Paying too much for electricity infrastructure in NSW, Victoria, Queensland

Why you’re paying too much for electricity – Overspending on network infrastructure

April 4, 2018

Energy consumers in NSW, Queensland, and Tasmania are spending between $100 and $400 extra on their energy bills because state-owned power networks have spent up to A$20 billion more on poles, wires and other energy infrastructure than was needed according to a new Grattan Institute report Down to the Wire.

The Grattan report suggested that network costs – the poles, wires and transmission and distribution grid – account for around 42 to 48 percent of energy bills, or $700 a year, across the entire National Electricity Market, and networks have been accused of ‘gold-plating’ and overinvesting in the distribution network at the expense of consumers.

According to the report, state governments overestimated the growth in electricity usage because many households have since installed solar panels, and appliances have become more energy efficient.

The report also stated that the state governments in NSW and Queensland were concerned about network reliability but the increase in spending on network infrastructure did not justify the minimal improvement in reliability.

The Grattan Institute reported that the cost of the National Electricity Market’s power grid rose from $50 billion in 2005 to $90 billion today. But up to $20 billion of that was not needed to cover growth in population, consumption, or even demand at peak times.

A recent article in the Conversation suggests that there are two key reasons for overspending on government-owned networks:

  1. Investment in electricity networks boosts state government revenues because public networks pay a fee to the state to neutralise their lower borrowing costs; and
  2. A government-owned business might come under political pressure to prioritise goals such as reliability or job creation over cost.

The Grattan Institute report recommends that costs to consumers in Queensland and Tasmania could be reduced by a devaluation of the value of the energy networks. In NSW, where the energy infrastructure has recently been privatised, the report recommends a rebate reflecting the overvaluation, be paid to electricity consumers by the NSW government.
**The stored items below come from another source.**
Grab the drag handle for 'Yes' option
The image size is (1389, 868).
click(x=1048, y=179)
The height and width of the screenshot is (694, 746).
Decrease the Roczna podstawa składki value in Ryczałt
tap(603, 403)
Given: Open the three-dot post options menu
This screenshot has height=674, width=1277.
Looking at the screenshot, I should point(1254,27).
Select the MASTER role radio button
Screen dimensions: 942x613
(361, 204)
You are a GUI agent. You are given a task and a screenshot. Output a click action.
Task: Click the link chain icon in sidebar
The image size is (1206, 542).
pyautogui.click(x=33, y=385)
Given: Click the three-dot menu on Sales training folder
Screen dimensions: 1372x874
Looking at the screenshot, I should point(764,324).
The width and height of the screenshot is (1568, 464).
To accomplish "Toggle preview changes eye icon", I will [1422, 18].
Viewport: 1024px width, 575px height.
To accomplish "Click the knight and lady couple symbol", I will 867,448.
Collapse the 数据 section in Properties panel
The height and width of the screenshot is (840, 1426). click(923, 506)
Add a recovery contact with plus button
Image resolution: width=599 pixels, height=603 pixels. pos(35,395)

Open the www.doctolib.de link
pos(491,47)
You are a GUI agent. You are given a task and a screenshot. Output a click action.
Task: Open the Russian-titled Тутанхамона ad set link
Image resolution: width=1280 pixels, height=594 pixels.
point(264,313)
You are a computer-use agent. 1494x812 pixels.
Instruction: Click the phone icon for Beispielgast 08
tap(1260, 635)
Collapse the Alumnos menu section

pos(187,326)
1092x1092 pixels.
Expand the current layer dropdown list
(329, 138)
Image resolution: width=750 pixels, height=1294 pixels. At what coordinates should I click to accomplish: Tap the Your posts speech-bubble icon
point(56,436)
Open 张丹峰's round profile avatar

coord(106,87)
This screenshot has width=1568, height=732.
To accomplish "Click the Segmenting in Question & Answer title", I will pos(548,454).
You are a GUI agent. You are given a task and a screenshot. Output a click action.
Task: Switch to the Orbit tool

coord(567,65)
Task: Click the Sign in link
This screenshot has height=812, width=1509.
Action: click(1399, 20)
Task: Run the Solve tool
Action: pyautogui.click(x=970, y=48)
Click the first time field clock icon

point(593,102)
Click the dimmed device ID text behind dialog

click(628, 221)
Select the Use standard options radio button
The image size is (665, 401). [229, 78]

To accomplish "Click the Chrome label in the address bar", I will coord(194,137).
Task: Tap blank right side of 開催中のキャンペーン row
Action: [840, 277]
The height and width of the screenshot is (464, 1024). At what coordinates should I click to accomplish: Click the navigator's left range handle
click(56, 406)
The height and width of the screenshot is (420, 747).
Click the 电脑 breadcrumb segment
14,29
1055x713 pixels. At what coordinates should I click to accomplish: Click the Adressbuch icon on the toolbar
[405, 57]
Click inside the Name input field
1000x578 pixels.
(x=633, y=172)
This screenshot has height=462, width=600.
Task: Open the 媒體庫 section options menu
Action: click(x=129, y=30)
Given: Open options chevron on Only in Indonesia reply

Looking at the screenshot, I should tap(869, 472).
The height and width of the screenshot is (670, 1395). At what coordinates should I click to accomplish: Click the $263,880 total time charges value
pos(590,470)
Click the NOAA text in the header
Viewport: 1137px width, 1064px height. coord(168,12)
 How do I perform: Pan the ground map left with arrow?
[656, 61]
A recent Sydney Morning Herald (SMH) report suggests that a positive result of higher electricity prices has been the take up of rooftop solar electricity. SMH reported that In 2017, large-scale and roof-top solar added about 1.3 gigawatts nationally, while a study found about 34 per cent of Australian households surveyed were considering adopting solar panels within the next five years.

The SMH further stated that the Australian Competition and Consumer Commission (ACCC) chairman Rod Sims has previously blamed state governments for rising energy prices and pointed to network costs playing a major role in this.

“The main reason customers’ electricity bills have gone up is due to higher network costs, a fact which is not widely recognised,” Mr Sims said.

“These increases are largely because state governments pushed for and achieved looser regulation of these then largely government-owned network companies to protect revenues.

“While the rules have now been tightened, the damage has been done.”

The SMH article stated that the distribution networks have previously rejected claims they are to blame for price rises, stating that their proportion is significantly less than that reported by the ACCC and the Grattan Institute, and costs have been on a downward trend for a number of years.

The Grattan Institute acknowledged that network costs are now coming down but reiterated that they still remain the largest cost component of consumer energy bills.